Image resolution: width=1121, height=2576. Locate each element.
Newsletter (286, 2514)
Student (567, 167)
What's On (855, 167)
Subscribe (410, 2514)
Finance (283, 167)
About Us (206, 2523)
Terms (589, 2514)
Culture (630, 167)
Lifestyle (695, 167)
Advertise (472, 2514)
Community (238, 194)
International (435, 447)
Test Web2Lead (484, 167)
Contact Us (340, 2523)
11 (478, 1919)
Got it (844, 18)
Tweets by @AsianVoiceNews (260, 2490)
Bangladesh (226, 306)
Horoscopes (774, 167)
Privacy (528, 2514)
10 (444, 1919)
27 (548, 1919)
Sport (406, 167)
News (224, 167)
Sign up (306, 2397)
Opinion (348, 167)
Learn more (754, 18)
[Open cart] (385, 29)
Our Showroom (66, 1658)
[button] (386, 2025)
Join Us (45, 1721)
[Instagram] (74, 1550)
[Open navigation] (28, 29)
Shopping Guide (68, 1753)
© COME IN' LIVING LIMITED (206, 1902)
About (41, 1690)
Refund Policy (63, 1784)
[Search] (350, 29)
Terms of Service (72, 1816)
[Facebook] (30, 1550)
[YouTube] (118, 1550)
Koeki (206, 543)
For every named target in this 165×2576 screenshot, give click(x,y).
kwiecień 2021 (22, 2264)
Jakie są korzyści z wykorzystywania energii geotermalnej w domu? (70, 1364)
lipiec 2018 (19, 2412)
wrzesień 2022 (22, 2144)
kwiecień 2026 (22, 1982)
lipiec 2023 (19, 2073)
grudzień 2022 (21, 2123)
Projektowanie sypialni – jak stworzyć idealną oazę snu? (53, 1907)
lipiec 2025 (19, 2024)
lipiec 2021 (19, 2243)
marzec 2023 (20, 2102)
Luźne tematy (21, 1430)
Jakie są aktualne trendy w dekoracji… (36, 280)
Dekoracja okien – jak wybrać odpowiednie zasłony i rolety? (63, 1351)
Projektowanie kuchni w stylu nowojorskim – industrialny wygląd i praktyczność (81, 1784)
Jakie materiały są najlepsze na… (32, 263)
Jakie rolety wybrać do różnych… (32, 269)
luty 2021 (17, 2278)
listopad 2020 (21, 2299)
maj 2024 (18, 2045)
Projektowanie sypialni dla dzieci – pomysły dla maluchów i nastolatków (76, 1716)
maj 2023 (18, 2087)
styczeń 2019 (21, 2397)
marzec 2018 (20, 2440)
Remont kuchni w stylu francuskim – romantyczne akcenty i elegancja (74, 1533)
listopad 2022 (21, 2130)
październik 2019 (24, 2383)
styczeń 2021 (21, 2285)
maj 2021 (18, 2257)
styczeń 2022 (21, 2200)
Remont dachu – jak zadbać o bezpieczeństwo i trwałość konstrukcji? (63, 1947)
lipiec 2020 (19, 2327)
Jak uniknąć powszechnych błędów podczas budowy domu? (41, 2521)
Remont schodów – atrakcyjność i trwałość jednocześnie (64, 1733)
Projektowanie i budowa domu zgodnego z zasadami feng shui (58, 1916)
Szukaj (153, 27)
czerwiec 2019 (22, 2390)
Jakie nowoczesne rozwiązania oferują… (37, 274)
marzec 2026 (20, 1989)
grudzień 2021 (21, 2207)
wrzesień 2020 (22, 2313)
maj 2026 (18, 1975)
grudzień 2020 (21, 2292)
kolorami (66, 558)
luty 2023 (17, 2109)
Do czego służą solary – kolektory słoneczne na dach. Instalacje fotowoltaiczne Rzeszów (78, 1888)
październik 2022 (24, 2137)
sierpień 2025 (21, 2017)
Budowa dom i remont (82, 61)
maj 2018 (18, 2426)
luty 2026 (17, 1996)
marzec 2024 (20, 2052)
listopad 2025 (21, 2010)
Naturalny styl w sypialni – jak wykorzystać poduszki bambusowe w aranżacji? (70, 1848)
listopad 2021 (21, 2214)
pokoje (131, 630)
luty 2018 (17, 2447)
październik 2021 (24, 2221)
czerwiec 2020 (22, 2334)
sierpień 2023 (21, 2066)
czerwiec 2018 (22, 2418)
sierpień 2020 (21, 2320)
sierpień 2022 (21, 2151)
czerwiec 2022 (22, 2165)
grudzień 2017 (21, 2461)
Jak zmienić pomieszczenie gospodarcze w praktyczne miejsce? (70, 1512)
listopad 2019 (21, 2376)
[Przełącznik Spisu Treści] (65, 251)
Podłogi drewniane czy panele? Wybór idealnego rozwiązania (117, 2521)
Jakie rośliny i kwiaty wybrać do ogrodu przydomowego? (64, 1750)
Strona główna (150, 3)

**Activity:**
From the records above, copy every line that holds the word "wybrać".

**Output below:**
Dekoracja okien – jak wybrać odpowiednie zasłony i rolety? (63, 1351)
Jakie rolety wybrać do różnych… (32, 269)
Jakie rośliny i kwiaty wybrać do ogrodu przydomowego? (64, 1750)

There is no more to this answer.